Stored data:
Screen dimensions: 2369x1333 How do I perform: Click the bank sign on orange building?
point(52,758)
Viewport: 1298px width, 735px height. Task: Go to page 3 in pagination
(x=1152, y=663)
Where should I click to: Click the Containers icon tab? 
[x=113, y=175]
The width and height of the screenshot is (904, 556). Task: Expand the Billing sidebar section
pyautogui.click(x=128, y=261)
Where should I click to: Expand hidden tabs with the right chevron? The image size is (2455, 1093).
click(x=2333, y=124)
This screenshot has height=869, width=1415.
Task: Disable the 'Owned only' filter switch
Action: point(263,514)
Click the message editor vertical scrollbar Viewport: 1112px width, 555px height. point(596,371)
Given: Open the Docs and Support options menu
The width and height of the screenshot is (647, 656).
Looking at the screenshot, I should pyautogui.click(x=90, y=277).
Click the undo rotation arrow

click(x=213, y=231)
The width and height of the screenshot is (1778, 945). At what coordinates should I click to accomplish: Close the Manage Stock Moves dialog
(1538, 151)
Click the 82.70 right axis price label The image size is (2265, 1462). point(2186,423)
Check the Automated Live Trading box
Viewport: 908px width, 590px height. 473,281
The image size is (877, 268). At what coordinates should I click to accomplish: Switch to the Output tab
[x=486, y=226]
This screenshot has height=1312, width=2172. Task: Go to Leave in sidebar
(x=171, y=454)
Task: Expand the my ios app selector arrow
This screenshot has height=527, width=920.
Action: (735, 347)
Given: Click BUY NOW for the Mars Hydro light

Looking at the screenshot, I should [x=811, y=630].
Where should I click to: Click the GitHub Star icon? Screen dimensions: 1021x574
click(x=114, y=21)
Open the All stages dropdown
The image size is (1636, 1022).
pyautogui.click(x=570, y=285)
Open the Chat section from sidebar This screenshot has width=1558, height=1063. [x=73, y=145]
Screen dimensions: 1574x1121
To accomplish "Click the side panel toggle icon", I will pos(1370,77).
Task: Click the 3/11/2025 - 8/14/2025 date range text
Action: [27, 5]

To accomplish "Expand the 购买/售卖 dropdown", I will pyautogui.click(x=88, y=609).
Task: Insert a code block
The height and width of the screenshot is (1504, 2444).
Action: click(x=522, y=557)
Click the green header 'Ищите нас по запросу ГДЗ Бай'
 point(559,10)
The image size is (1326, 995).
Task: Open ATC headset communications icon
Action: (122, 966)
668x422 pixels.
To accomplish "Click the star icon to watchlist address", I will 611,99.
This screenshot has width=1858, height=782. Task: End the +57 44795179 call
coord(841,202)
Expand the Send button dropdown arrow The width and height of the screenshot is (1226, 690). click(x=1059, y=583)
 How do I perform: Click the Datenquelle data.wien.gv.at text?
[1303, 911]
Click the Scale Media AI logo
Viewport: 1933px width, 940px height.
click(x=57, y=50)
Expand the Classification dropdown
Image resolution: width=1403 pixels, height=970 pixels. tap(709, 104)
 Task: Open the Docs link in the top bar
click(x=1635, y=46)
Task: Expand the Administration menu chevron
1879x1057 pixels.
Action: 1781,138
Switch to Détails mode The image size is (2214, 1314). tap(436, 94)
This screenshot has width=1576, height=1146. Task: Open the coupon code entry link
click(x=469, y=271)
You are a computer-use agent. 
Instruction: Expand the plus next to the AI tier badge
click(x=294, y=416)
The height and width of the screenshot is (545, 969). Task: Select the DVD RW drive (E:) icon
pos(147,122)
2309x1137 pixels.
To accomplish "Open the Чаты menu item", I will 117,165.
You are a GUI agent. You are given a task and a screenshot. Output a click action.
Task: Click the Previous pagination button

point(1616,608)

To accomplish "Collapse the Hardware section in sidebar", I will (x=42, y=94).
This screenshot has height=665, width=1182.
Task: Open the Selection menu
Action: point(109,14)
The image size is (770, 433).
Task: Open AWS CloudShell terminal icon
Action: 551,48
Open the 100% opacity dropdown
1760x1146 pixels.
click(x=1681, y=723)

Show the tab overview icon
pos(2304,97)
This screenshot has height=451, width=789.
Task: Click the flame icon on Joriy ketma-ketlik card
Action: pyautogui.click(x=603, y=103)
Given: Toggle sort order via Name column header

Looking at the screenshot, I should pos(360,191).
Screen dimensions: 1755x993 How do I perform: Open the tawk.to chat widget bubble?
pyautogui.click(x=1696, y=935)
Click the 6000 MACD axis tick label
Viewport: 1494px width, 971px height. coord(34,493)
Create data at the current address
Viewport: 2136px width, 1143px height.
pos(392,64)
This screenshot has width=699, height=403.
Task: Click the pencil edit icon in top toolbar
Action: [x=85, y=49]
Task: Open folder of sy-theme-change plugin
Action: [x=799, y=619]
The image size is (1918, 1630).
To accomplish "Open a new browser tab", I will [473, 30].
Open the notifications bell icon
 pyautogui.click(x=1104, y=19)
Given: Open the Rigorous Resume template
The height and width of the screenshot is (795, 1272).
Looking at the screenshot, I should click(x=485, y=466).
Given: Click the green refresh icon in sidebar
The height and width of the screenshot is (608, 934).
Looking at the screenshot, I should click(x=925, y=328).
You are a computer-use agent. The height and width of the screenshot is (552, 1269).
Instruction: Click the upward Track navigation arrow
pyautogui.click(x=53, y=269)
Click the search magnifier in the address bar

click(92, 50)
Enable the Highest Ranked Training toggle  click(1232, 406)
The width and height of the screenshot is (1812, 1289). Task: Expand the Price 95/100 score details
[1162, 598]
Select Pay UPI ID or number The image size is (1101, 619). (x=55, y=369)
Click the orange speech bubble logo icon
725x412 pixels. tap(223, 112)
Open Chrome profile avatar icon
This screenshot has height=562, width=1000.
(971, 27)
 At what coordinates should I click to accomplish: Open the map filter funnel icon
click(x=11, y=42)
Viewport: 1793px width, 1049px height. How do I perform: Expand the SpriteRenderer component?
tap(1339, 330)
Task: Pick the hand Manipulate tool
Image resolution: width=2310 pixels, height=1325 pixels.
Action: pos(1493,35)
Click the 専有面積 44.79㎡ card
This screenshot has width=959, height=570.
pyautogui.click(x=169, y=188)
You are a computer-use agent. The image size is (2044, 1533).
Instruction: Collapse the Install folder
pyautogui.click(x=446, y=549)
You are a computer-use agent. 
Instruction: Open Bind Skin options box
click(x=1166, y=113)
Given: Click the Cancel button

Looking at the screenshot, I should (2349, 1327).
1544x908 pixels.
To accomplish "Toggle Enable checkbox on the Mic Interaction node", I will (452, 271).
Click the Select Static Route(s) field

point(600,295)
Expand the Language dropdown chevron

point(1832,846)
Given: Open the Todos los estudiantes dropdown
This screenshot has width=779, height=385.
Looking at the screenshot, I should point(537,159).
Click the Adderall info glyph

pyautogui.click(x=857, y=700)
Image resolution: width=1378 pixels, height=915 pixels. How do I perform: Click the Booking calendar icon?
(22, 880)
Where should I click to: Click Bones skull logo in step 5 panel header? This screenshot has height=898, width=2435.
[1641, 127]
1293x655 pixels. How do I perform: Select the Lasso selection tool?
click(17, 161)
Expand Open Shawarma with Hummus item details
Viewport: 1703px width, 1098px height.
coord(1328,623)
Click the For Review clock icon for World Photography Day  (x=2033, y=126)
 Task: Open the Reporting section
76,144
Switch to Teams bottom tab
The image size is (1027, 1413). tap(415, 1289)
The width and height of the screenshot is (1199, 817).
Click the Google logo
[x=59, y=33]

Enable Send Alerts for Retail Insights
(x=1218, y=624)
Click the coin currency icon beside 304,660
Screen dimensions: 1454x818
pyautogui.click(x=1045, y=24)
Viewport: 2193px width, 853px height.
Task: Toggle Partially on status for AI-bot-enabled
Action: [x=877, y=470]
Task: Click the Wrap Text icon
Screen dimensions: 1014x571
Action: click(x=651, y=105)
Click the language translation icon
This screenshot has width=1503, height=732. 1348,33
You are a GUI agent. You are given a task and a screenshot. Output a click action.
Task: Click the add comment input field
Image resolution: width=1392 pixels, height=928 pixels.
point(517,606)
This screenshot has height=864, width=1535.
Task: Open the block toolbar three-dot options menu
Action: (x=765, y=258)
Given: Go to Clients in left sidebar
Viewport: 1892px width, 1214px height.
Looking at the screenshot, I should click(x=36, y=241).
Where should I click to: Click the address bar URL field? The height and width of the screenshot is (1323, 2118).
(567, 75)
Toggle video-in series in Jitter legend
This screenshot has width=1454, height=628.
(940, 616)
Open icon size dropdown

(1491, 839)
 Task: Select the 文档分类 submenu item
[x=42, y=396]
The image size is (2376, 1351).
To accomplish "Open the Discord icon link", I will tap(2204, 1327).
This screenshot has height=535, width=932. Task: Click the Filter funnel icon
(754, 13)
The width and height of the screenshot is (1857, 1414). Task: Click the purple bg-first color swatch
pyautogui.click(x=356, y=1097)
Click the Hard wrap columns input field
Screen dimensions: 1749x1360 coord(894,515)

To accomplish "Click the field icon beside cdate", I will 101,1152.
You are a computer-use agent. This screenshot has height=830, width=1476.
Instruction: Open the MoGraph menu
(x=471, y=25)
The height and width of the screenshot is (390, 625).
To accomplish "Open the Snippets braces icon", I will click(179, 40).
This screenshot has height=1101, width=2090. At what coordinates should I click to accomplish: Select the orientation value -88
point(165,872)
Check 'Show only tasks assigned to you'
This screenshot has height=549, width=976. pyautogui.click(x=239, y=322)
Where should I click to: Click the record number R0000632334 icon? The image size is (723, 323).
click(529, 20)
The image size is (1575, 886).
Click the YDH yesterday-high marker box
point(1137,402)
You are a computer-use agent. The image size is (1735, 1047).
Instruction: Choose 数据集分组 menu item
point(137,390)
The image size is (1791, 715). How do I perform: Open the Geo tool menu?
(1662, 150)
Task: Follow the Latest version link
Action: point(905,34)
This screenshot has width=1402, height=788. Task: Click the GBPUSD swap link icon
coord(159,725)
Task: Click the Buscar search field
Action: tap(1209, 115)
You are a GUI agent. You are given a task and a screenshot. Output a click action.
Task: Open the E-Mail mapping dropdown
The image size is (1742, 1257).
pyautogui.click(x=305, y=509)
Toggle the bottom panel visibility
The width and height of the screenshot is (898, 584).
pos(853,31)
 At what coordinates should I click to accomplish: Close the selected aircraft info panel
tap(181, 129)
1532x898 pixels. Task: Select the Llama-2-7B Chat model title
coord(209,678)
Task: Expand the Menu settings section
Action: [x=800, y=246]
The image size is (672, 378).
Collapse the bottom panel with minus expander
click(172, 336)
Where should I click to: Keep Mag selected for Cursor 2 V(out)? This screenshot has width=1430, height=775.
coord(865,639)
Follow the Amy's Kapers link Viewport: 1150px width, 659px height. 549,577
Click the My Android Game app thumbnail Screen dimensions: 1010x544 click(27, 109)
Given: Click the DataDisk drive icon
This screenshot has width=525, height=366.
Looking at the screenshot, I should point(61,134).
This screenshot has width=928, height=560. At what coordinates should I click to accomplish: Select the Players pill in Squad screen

TASK DESCRIPTION.
Print exactly the lines between the line with "Where should I click to: Keep" and the final line of the records above, both included.

RESPONSE BOX.
Where should I click to: Keep Mag selected for Cursor 2 V(out)? This screenshot has width=1430, height=775.
coord(865,639)
Follow the Amy's Kapers link Viewport: 1150px width, 659px height. 549,577
Click the My Android Game app thumbnail Screen dimensions: 1010x544 click(27, 109)
Given: Click the DataDisk drive icon
This screenshot has width=525, height=366.
Looking at the screenshot, I should point(61,134).
This screenshot has width=928, height=560. At what coordinates should I click to accomplish: Select the Players pill in Squad screen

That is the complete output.